Seven reference types enable complex relationships:

AbsolutePathReference: Direct path from root
UpstreamRootHeightReference: Go up N levels, then follow path
UpstreamFromElementHeightReference: Relative to current element
CousinReference: Same level, different branch
SiblingReference: Same parent tree
UtilityReference: Special system references

Getting Started

Requirements

Rust 1.74+ (nightly)
RocksDB dependencies

Installation

Add to your Cargo.toml:

[dependencies]
grovedb = "3.0"

Basic Setup

use grovedb::{GroveDb, Element};
use grovedb_version::version::GroveVersion;

// Open database
let db = GroveDb::open("./my_db")?;
let grove_version = GroveVersion::latest();

// Create a tree structure
db.insert(&[], b"users", Element::new_tree(None), None, None, grove_version)?;
db.insert(&[b"users"], b"alice", Element::new_tree(None), None, None, grove_version)?;

// Insert data
db.insert(
    &[b"users", b"alice"], 
    b"age", 
    Element::new_item(b"30"),
    None,
    None,
    grove_version
)?;

// Query data
let age = db.get(&[b"users", b"alice"], b"age", None, grove_version)?;

Usage Examples

Building Your Forest: From Trees to Grove

The following examples demonstrate how individual Merk trees combine to form a powerful hierarchical database.

Conceptual Structure

🌲 Grove Root (Single Merk Tree)
├── 📂 users (Merk Tree)
│   ├── 👤 alice (Merk Tree)
│   │   ├── name: "Alice"
│   │   ├── age: 30
│   │   └── city: "Boston"
│   └── 👤 bob (Merk Tree)
│       ├── name: "Bob"
│       └── age: 25
├── 📊 indexes (Merk Tree)
│   ├── by_age (Merk Tree)
│   │   ├── 25 → Reference(/users/bob)
│   │   └── 30 → Reference(/users/alice)
│   └── by_city (Merk Tree)
│       └── Boston → Reference(/users/alice)
└── 💰 accounts (Sum Tree - Special Merk)
    ├── alice: 100 (contributes to sum)
    └── bob: 200 (contributes to sum)
    └── [Automatic sum: 300]

Each node marked as "Merk Tree" is an independent authenticated data structure with its own root hash, all linked together in the hierarchy.

Creating Secondary Indexes

// Create user data
db.insert(&[b"users"], b"user1", Element::new_tree(None), None, None, grove_version)?;
db.insert(&[b"users", b"user1"], b"age", Element::new_item(b"25"), None, None, grove_version)?;
db.insert(&[b"users", b"user1"], b"city", Element::new_item(b"Boston"), None, None, grove_version)?;

// Create indexes
db.insert(&[], b"indexes", Element::new_tree(None), None, None, grove_version)?;
db.insert(&[b"indexes"], b"by_age", Element::new_tree(None), None, None, grove_version)?;
db.insert(&[b"indexes"], b"by_city", Element::new_tree(None), None, None, grove_version)?;

// Add references in indexes
db.insert(
    &[b"indexes", b"by_age"], 
    b"25_user1",
    Element::new_reference(ReferencePathType::absolute_path(vec![
        b"users".to_vec(), 
        b"user1".to_vec()

Your objective: What comes next in the GroveDB setup guide? Continue it from the point where it stops.

Data records:
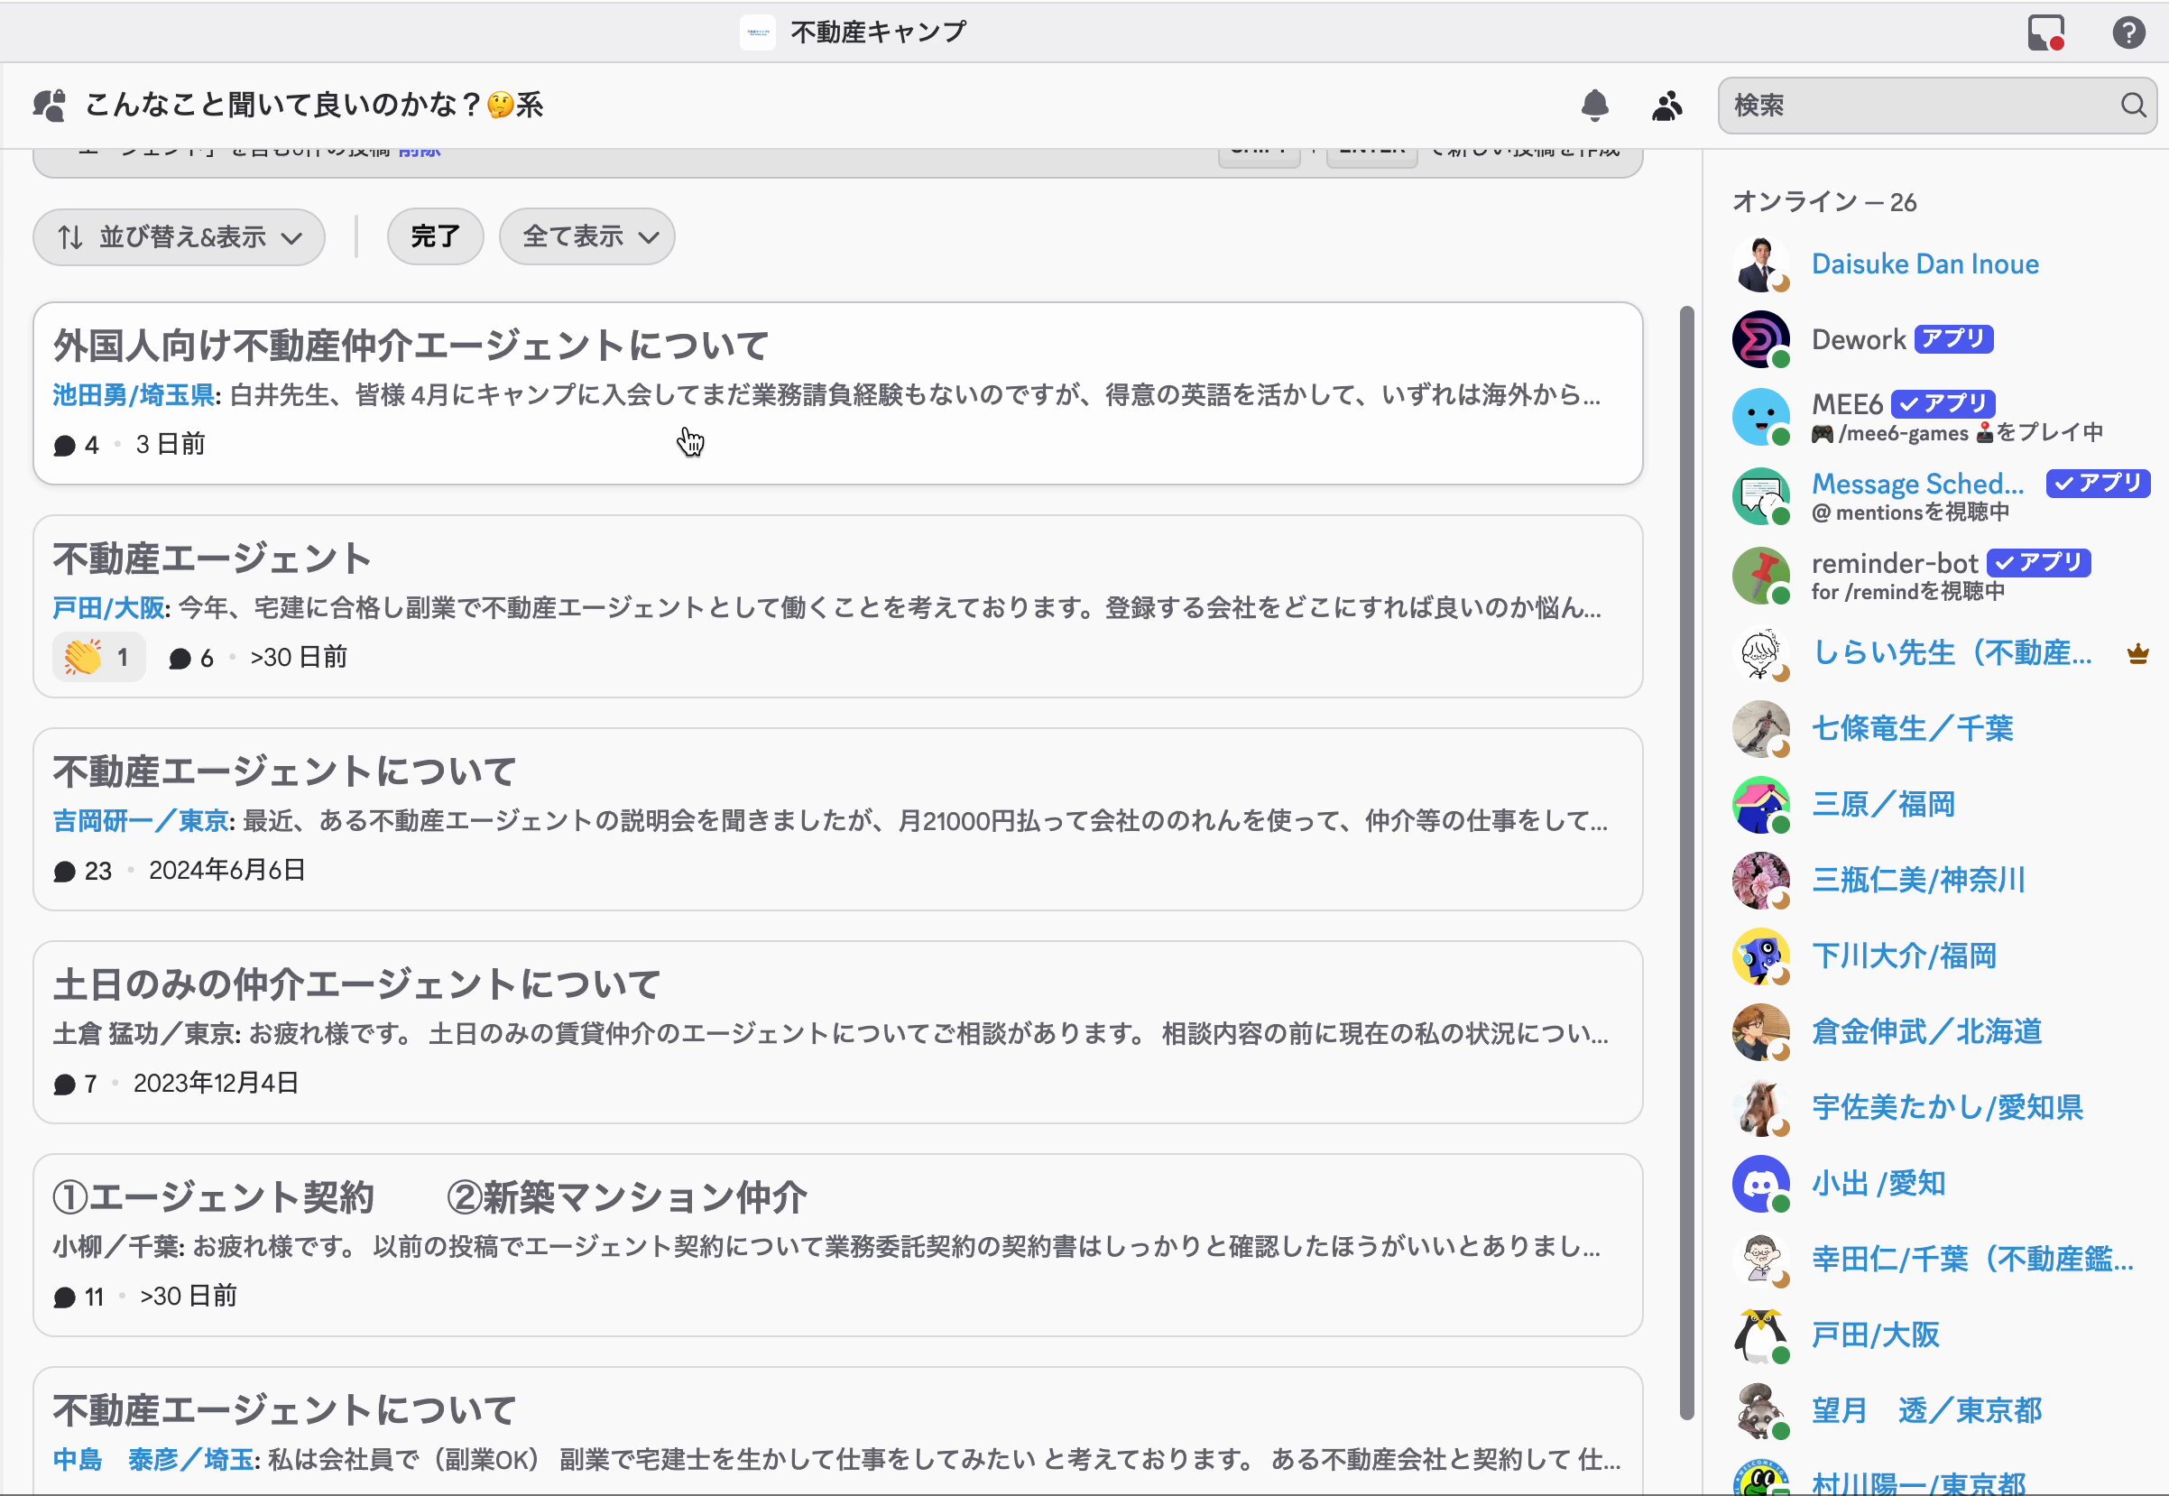
Task: Click the help question mark icon
Action: tap(2129, 32)
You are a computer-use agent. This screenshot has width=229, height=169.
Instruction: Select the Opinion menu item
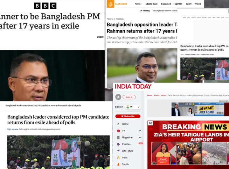tap(178, 4)
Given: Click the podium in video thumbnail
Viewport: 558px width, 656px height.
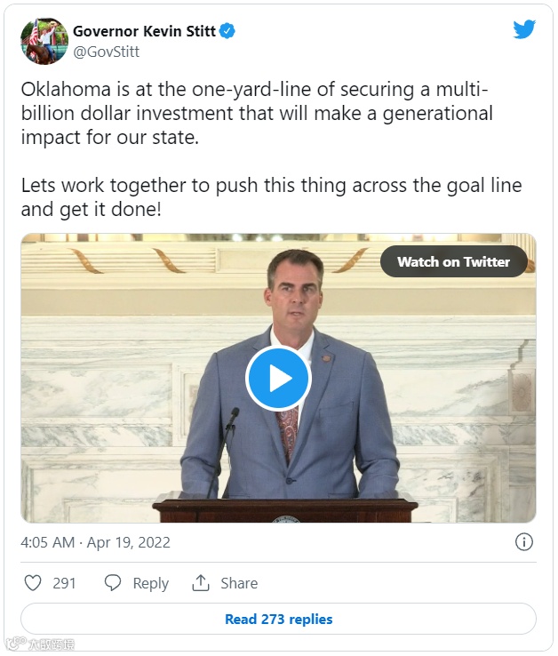Looking at the screenshot, I should [x=285, y=507].
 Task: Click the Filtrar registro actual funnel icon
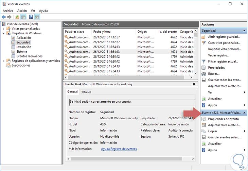click(203, 61)
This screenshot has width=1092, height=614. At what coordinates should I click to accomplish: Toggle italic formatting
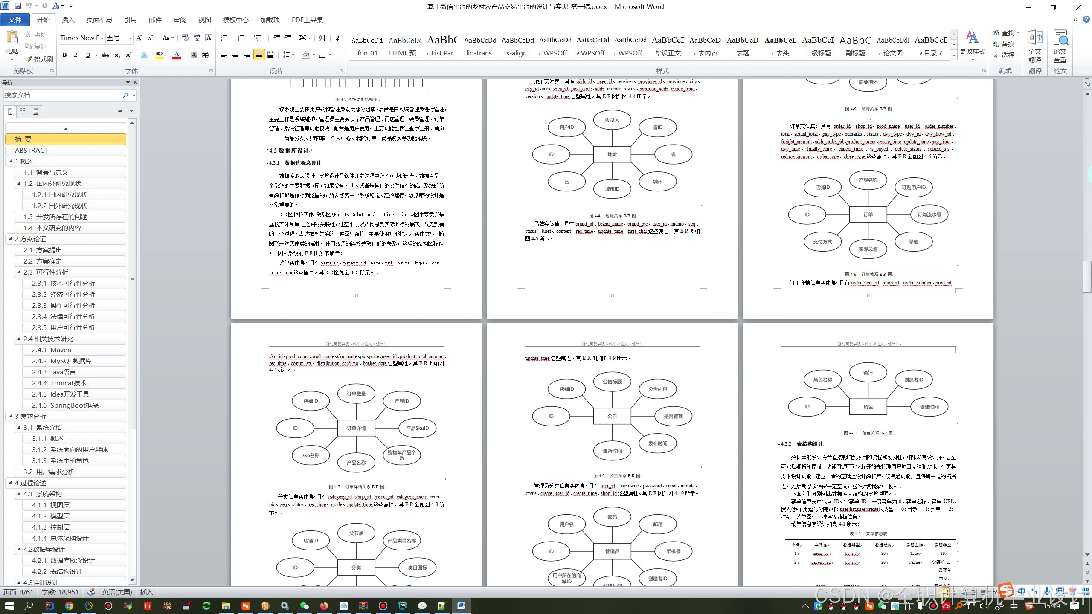point(76,55)
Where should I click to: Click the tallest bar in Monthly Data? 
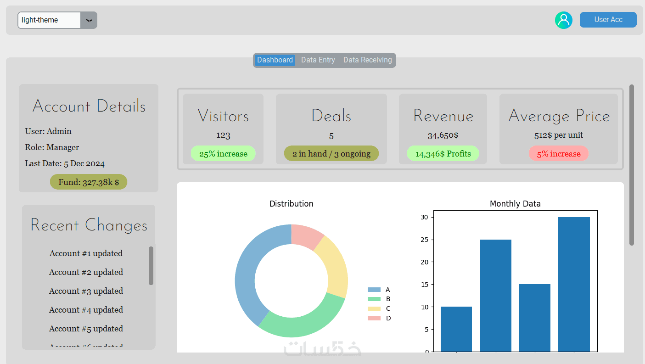coord(574,284)
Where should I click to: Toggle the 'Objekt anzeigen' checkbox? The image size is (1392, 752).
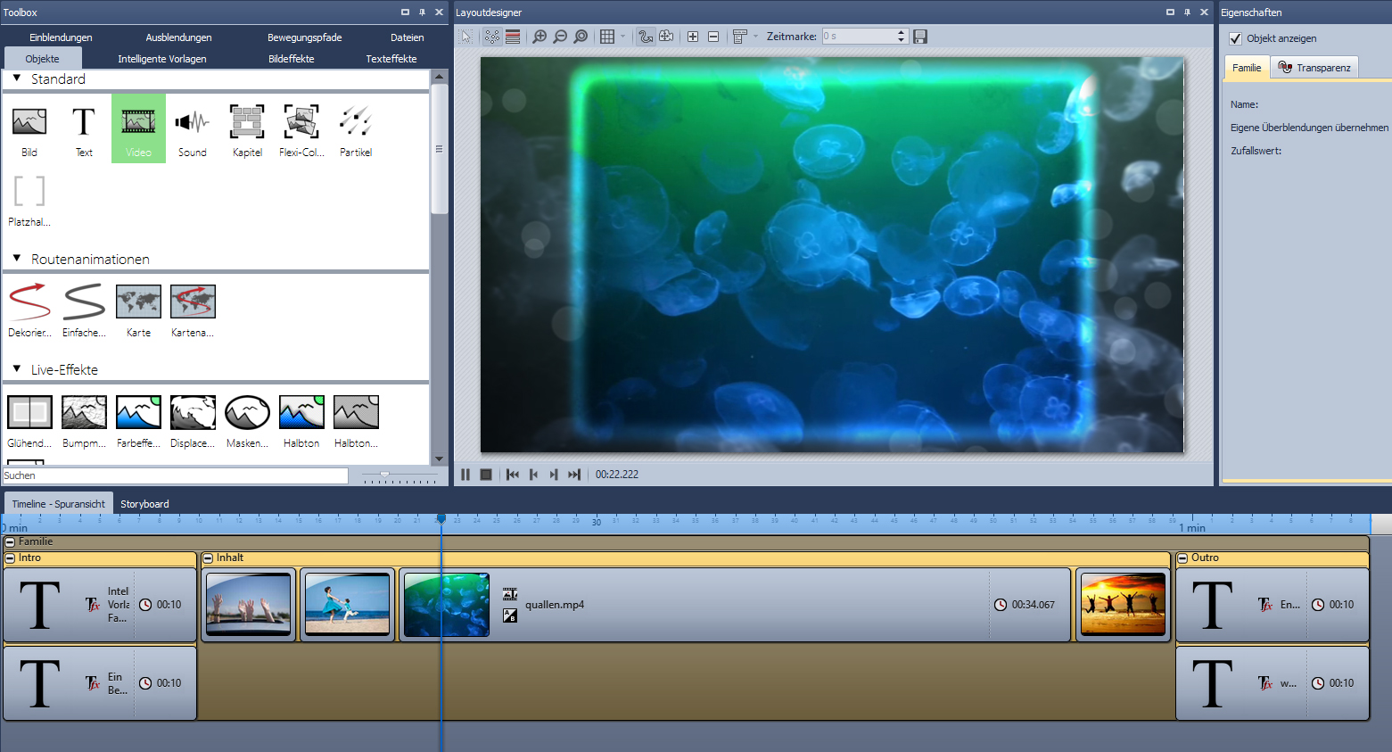click(1235, 38)
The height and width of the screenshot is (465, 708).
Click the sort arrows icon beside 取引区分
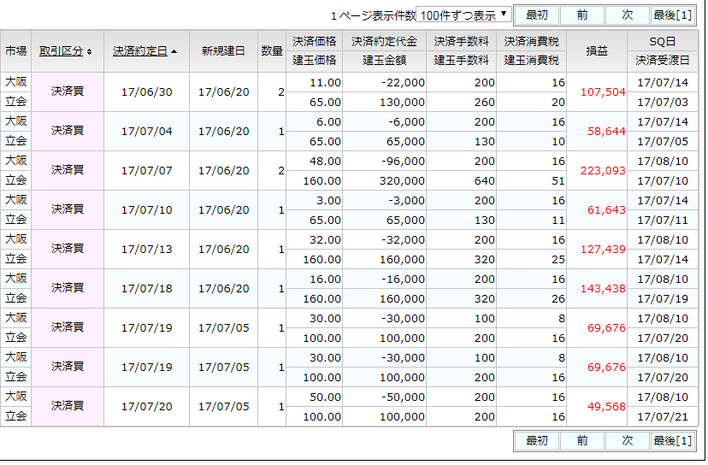pyautogui.click(x=90, y=52)
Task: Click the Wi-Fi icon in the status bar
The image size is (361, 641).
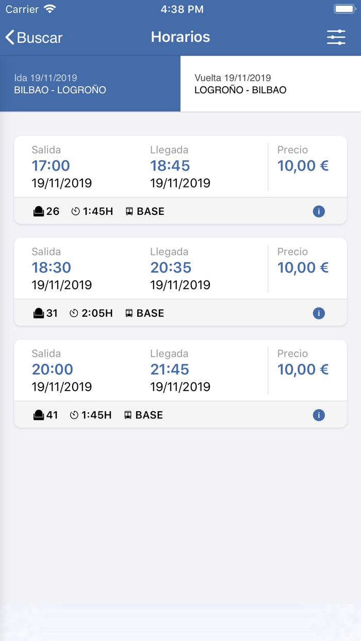Action: pos(49,8)
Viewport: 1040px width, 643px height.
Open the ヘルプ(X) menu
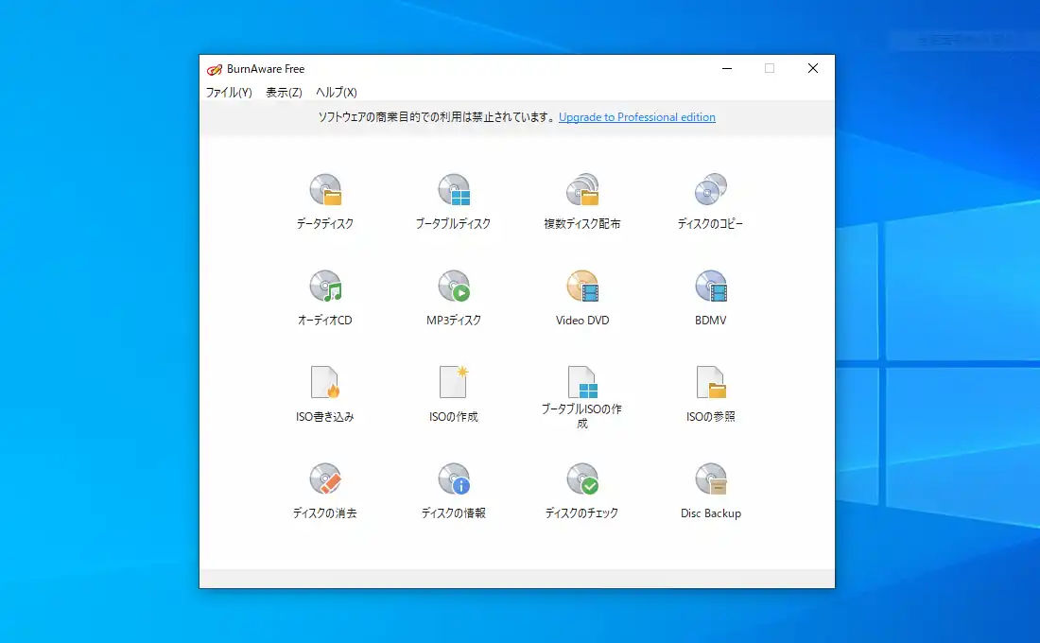pyautogui.click(x=336, y=92)
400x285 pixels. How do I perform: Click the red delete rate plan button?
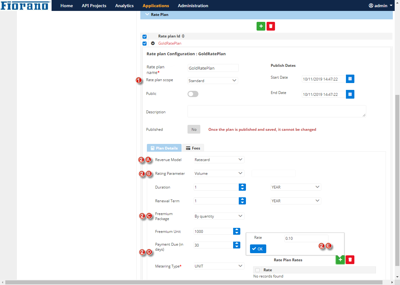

Answer to this exercise:
    ])),
    None,
    None,
    grove_version
)?;

Using Sum Trees

// Create account structure with balances
db.insert(&[], b"accounts", Element::new_sum_tree(None, 0), None, None, grove_version)?;

// Add accounts with balances
db.insert(&[b"accounts"], b"alice", Element::new_sum_item(100), None, None, grove_version)?;
db.insert(&[b"accounts"], b"bob", Element::new_sum_item(200), None, None, grove_version)?;
db.insert(&[b"accounts"], b"charlie", Element::new_sum_item(150), None, None, grove_version)?;

// Get total sum (automatically maintained)
let sum_tree = db.get(&[], b"accounts", None, grove_version)?;
// sum_tree now contains Element::SumTree with sum = 450

Batch Operations

use grovedb::batch::GroveDbOp;

let ops = vec![
    GroveDbOp::insert_op(vec![b"users"], b"alice", Element::new_tree(None)),
    GroveDbOp::insert_op(vec![b"users", b"alice"], b"name", Element::new_item(b"Alice")),
    GroveDbOp::insert_op(vec![b"users", b"alice"], b"age", Element::new_item(b"30")),
];

// Apply atomically
db.apply_batch(ops, None, None, grove_version)?;

Generating Proofs

use grovedb::query::PathQuery;
use grovedb_merk::proofs::Query;

// Create a path query
let path_query = PathQuery::new_unsized(
    vec![b"users".to_vec()],
    Query::new_range_full(),
);

// Generate proof
let proof = db.prove_query(&path_query, None, None, grove_version)?;

// Verify proof independently
let (root_hash, results) = GroveDb::verify_query(proof.as_slice(), &path_query, grove_version)?;

Query System

Basic Queries

// Get all items in a subtree
let query = Query::new_range_full();
let path_query = PathQuery::new_unsized(vec![b"users".to_vec()], query);
let results = db.query(&path_query, false, false, None, grove_version)?;

Range Queries

// Get users with names from "A" to "M"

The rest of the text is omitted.